## Project 3: Clustering

Assigned: Oct. 25
Due: Nov. 22 (Note: This is 4 weeks.)

Input: A file with a list of URL's.
Output: A division of the web pages into clusters, based on topic.

Implement the k-means clustering algorithm for web pages, based on the content of the pages.

The input is a set of web pages and a value of K, the target number of categories. The output is a division of the pages into categories, with a label on each of the categories. The label of category C is some word or words that appears often in the pages in C and rarely in the other pages.

The remaining details of the implementation are up to you.

### Experiment 1

Let K, M, and N be integers. Let us say that a query Q is "Google-ambiguous (K,M,N)" if it has the following properties:
• Q has at least K different meanings Q1 ... QK.
• Let S(Q,M) be the set of the first M pages returned by Google for query Q. Let SI be the subset of S where clearly Q has been "interpreted" with meaning QI. Then each SI has size at least N.

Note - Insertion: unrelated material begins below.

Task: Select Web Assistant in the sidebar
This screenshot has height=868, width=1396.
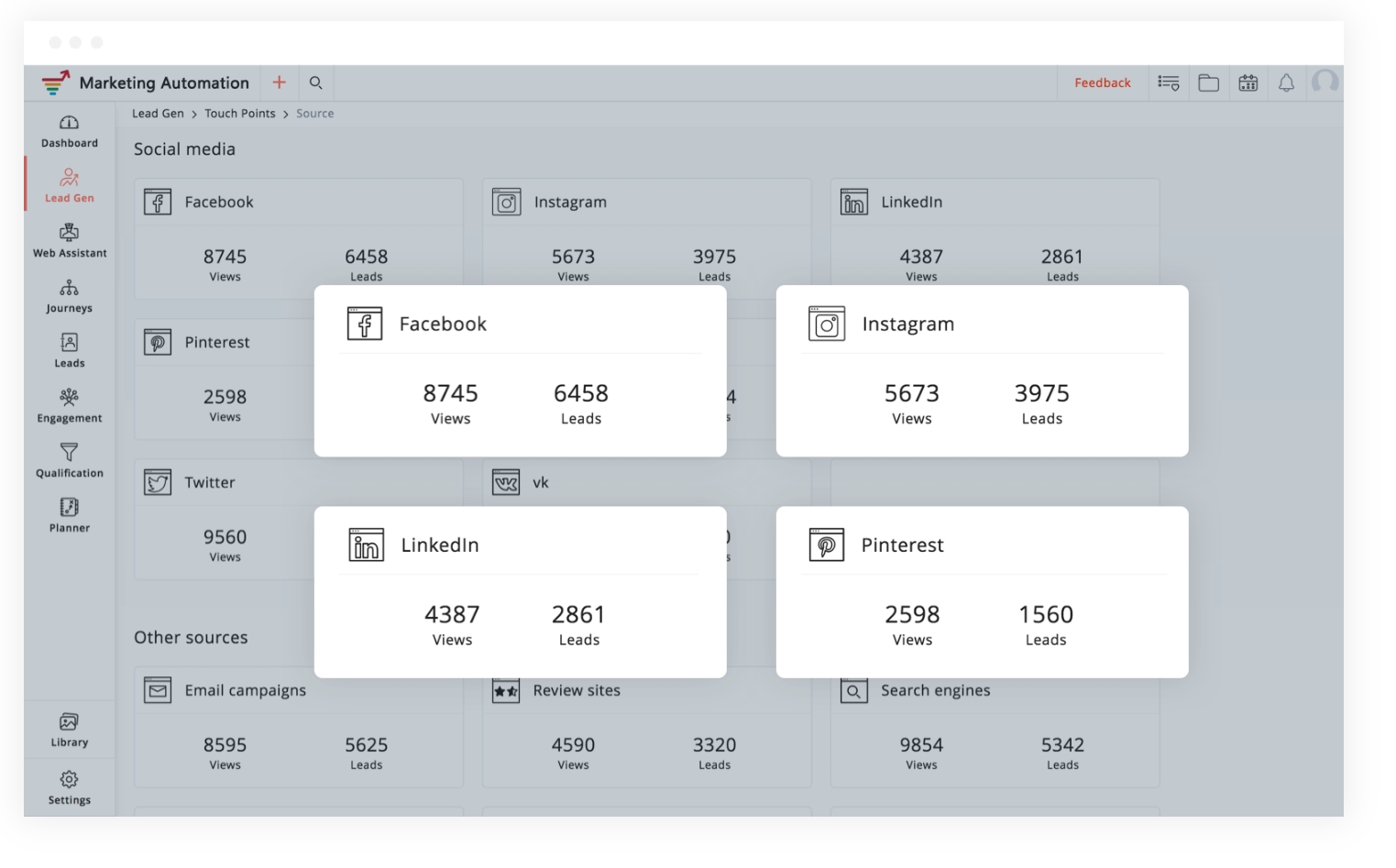Action: 69,241
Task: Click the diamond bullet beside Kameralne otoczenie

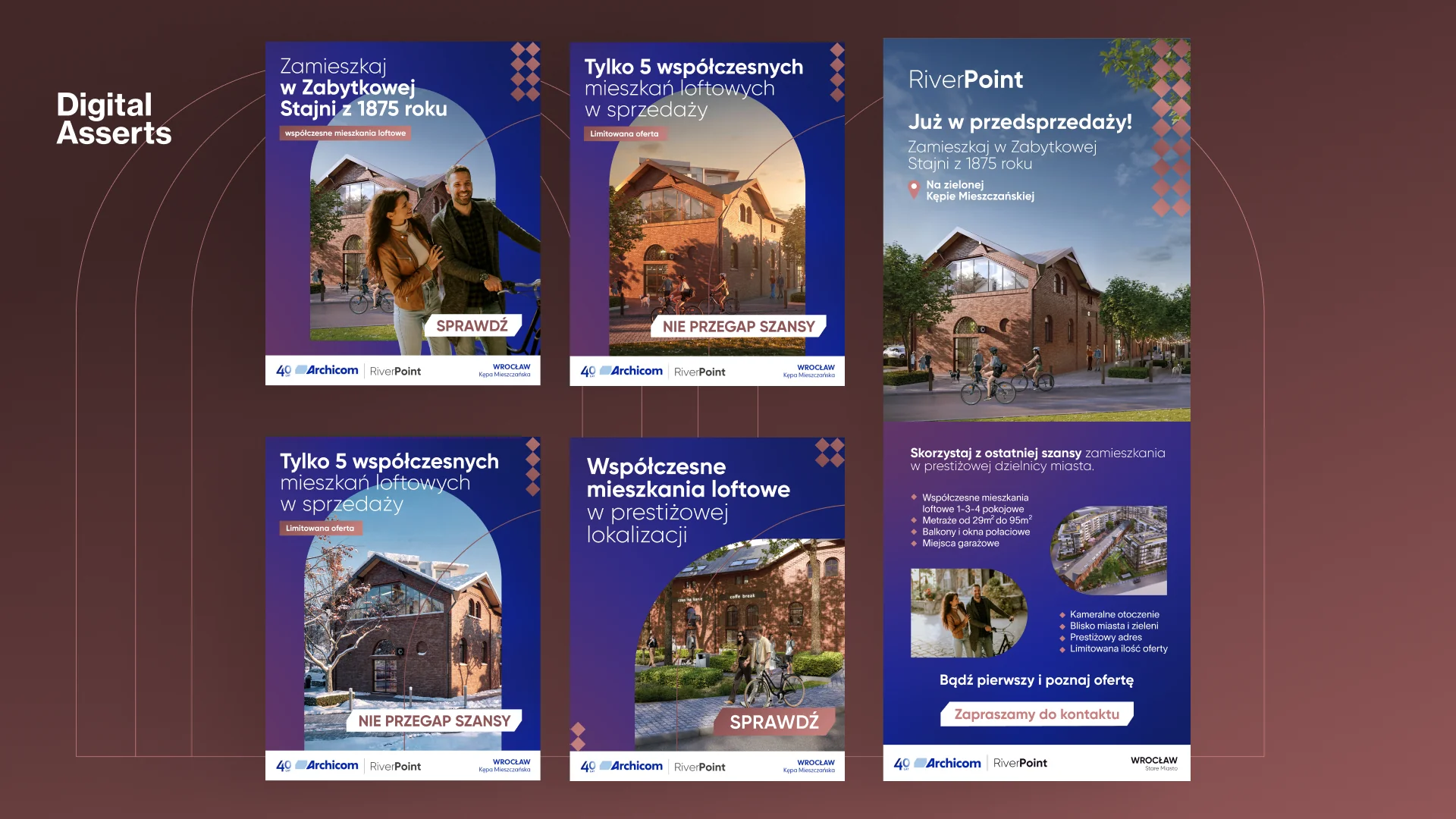Action: [x=1062, y=615]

Find 3 separate queries Q that are Google-ambiguous (2,30,8). Run the two clustering algorithms on the set S(Q,30).

### Experiment 2

Find three other interesting sets of pages to partition, each of size at least 30. These can have more instances of the kinds of sets in experiment 1 or you can assemble these sets in some other way. The clustering problem on these sets should not be extremely easy. Run the algorithm on each of these three sets.

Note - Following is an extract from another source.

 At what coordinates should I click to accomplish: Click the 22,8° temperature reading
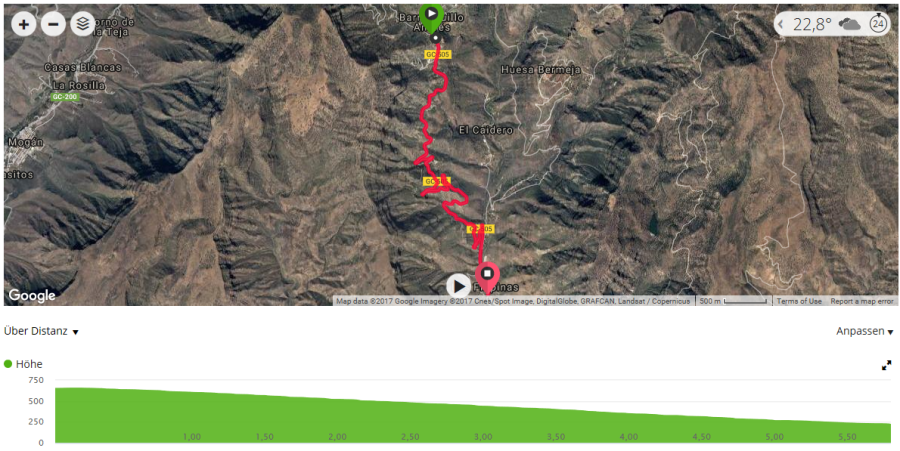pos(812,24)
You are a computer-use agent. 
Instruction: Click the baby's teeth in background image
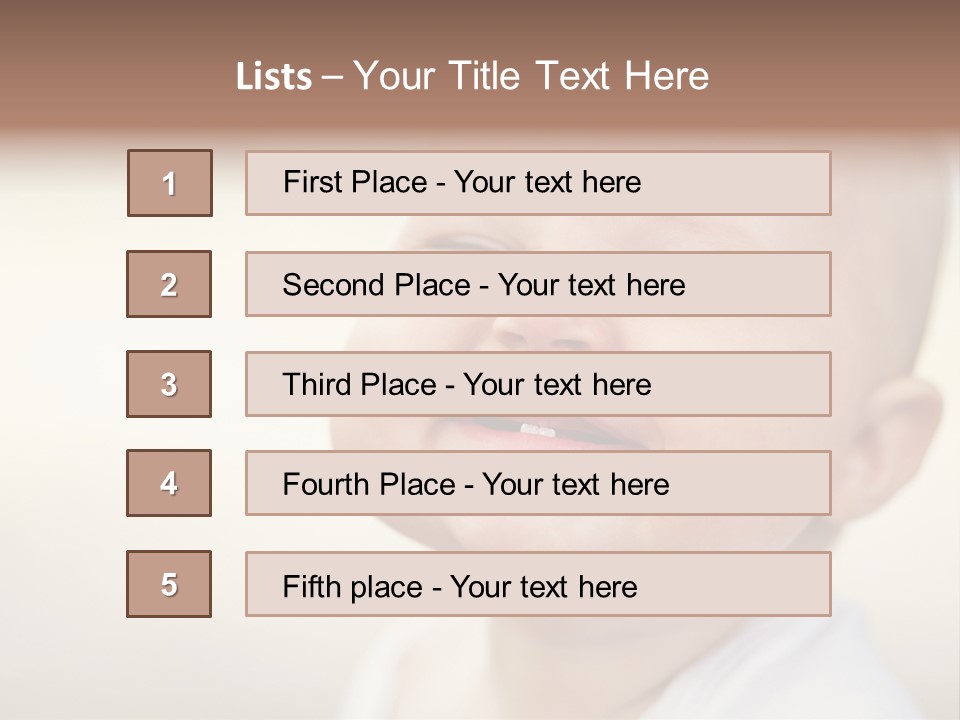pyautogui.click(x=538, y=430)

I would be particularly interested in this experiment in sets of pages that all deal with the same subject but are nonetheless clearly divided into two or more categories (e.g. pro-Kerry vs. pro-Bush descriptions of the election; reviews of some kind of merchandise vs. pages selling the merchandise; etc.). But I'm not requiring this because they may well be hard to find.

### To submit

• Your source code.
• A report on the 6 experiments.
• Describe your implementation of the algorithms.
• What were the input sets of pages?
• What results did the algorithms return?
• Discuss the results. To what extent did the algorithms find meaningful categories? What pages were misclassified? What clusters were incoherent? What clusters were overly split? What labels are unsuggestive?
• Any other interesting issues that came up.

### Implementation

To make the grading easier, please make sure that your code can be run on the department machines spunky and slinky. If this imposes an intolerable hardship, send me email.